§ Task statement
Convert the items from the line that contains "Image resolution: width=913" through the line that contains "point(1439,484)" into a JSON list of strings, one string per line, omitting blank lines.

§ Data listing
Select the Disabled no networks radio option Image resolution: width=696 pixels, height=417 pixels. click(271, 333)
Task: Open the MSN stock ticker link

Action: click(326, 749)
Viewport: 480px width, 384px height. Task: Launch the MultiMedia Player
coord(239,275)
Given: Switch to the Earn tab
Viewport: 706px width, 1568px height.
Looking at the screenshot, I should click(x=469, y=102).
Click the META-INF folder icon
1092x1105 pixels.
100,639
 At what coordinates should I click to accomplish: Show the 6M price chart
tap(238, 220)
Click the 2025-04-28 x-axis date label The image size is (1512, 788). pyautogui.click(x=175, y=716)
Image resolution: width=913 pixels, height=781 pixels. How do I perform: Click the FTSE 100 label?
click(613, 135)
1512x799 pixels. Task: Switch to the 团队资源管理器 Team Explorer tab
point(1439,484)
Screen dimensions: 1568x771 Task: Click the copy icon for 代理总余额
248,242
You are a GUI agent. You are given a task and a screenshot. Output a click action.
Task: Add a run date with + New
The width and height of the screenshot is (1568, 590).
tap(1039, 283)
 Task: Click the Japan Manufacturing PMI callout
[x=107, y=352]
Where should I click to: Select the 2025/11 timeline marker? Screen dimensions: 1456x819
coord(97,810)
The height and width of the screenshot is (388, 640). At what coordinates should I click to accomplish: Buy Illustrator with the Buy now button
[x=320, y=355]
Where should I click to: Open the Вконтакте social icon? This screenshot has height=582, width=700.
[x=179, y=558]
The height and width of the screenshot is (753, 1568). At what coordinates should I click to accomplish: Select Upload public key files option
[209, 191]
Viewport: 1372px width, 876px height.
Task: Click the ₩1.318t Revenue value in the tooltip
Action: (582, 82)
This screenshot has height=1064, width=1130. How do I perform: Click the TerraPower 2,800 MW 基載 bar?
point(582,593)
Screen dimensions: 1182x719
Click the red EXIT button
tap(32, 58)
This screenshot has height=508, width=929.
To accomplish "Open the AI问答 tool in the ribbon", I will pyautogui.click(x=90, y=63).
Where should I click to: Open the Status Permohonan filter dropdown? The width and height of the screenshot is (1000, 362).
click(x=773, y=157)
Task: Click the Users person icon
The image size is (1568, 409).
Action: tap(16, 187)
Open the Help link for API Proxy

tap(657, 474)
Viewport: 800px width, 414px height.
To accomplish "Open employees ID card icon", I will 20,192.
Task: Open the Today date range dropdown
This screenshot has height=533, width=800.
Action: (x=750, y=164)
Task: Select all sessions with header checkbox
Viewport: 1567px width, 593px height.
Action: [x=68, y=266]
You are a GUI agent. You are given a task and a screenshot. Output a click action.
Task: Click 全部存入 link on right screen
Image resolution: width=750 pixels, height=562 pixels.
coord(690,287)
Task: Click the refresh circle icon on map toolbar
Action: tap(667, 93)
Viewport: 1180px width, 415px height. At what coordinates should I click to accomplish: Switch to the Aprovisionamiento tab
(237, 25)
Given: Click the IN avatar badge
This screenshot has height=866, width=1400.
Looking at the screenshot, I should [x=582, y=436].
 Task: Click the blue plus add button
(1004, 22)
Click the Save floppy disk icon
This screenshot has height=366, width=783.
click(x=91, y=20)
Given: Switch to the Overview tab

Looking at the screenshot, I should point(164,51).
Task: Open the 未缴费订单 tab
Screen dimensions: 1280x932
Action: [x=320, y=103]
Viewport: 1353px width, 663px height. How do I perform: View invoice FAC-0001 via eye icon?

§ Solution below
[
  "Image resolution: width=913 pixels, height=781 pixels. How do I perform: Click the FTSE 100 label?",
  "click(613, 135)",
  "1512x799 pixels. Task: Switch to the 团队资源管理器 Team Explorer tab",
  "point(1439,484)"
]